El video fue seleccionado y retrasmitido en la 2 de TVE en un programa de arte que hablaba de los fluidos.
La conclusión que saqué de aquello es que los besos, besos son. Independientemente de si se los das a alguien de tu mismo sexo o del contrario. Eso sí, lo importante en cualquier caso es besar bien.
Besos para tod@s.
 
Comentario:
Wow, gracias por el homenaje publico... (joer, como me mola el peloteo!!!!)
Respecto al Rita (asi lo llamamos por aqui) sigue siendo ese antro perverso del cual nos cuentas, claro que no he podío yo observar semejante cuadro (y mira que he ido veces!!!) sera cuestion de ir mas....
Asi que por la Farga, que sepais muchachos que vivo al lado....
Voy a hacer un barrido mental (con escoba, claro) a ver que encuentro de aprovechable y ya te cuento
Besos de la familia
 
Comentario:
Lo que no pasa en Barcelona.....
Madre mia....y tu que sólo querías una ración de Nachos y Batatas!!!!

Jajajajaj...a ver si hago memoría y me acuerdo de alguna de las mias que se puedan contar...

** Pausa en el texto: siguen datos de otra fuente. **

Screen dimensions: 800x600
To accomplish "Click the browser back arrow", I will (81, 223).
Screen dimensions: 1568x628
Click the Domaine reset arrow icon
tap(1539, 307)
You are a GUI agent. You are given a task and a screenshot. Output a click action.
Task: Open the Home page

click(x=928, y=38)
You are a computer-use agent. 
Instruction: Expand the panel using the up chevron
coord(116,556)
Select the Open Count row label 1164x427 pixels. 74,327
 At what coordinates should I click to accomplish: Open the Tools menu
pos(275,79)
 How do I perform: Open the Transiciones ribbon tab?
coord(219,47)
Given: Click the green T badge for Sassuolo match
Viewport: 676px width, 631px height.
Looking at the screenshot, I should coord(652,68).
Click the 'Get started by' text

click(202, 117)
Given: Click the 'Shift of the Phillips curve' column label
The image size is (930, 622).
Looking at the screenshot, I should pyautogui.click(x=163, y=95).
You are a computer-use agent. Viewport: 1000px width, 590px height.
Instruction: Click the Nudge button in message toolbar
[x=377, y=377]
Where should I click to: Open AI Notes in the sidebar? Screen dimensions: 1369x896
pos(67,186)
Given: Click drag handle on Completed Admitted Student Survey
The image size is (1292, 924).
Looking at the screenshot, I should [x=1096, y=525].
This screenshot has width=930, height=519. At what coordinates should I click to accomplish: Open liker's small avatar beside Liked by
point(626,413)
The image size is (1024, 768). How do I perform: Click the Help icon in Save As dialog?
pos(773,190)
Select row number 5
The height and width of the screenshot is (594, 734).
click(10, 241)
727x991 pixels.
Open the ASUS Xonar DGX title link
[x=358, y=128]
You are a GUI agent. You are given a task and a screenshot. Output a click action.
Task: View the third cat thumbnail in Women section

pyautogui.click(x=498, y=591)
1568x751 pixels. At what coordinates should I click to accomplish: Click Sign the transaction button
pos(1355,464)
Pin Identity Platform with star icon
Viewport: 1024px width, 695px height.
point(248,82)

Las de la étapa cloretilo, no se pueden....jajajaj...eso sí...cualquier salida que hacia con los colegas a la Farga o a Centelles...no tiene desperdicio....
 
Comentario:
Esto es como una novela rosa y yo ya puedo dicir que toy enganchá. Más vale que nos deleites pronto con otras anécdotas como esta. Yo mientras tanto haré ejercicio de memoria, aunque dudo poder superar ésta.